If the expiry time is long and typical session length is short, there may be a large number of inactive sessions in the database, and each of them may be large. This is not a big problem with reasonable indexing. The expiry is best done relatively rarely, because it may take a while.
As much of the session state as possible should be kept in the session state record. In web applications, all too much of the state tends to be in the links and forms of the currently shown HTML page or pages. This is usually a bad thing, because it's difficult to figure out the state of the program when it's scattered all over a changing set of HTML pages.
A particularly ugly habit is to keep the state in parameters of a chain of HTTP requests. In that situation the HTTP requests get long and complex, and it's very easy to make a typo in them. This also obscures the interface and purpose of individual requests.
To make sure the programmer actually uses the session state mechanism, it should be as easy to use as possible.
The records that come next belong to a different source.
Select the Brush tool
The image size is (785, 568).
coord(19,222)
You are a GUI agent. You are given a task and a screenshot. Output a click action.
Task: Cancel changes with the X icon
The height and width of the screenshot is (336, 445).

In my experience, it's hard to plan what state variables will be needed. When changes are made and new features are added into the application, more and more state variables are needed. For this reason it should be easy to create new state variables. This is certainly not the case for example if the session record is kept in a database, and each state variable is stored in a column of its own in the session table.
Access control means limiting who or what is allowed to use the application. Authentication, also called identification, means figuring out who is using the application. Often these concepts are interconnected. For example, if access control is based on the information about who is using the application, then access control can't be performed without authentication. On the other hand, controlling access by client IP address can be considered access control without authentication.
HTTP protocol includes optional authentication, currently specified by RFC 2617. This is the mechanism that makes the browser open a dialog window asking for username and password. Web servers support this mechanism by for instance logging the authenticated username into web server logs and by allowing access control based on the authentication (for example: "this page can only be viewed by user johndoe.")
Because web servers support it, HTTP authentication is a very convenient mechanism to use. In particular, it's vastly easier than any other method for controlling access for static data or several unrelated entities served by the web server.
HTTP authentication doesn't allow much control over the user interface: the dialog that prompts for username and password can't be significantly customized. It can take some effort to make sure the authentication is prompted for only in right places, at the right time, and that the action taken when the user doesn't enter correct credentials (username and password) is intuitive. At least in Apache, the credentials are case sensitive, which may confuse users.
Once a user has authenticated himself as one user, it is difficult to allow him to re-log on as a different user. If a web server is used for performing the access control, the only way to allow logging in as a new user is to make the web server deny access as the current user, which makes the web server re-prompt for the credentials. This can look confusing to the user. It also can be a little ugly operation to perform, since it requires fine-tuning the web server access control settings on the fly.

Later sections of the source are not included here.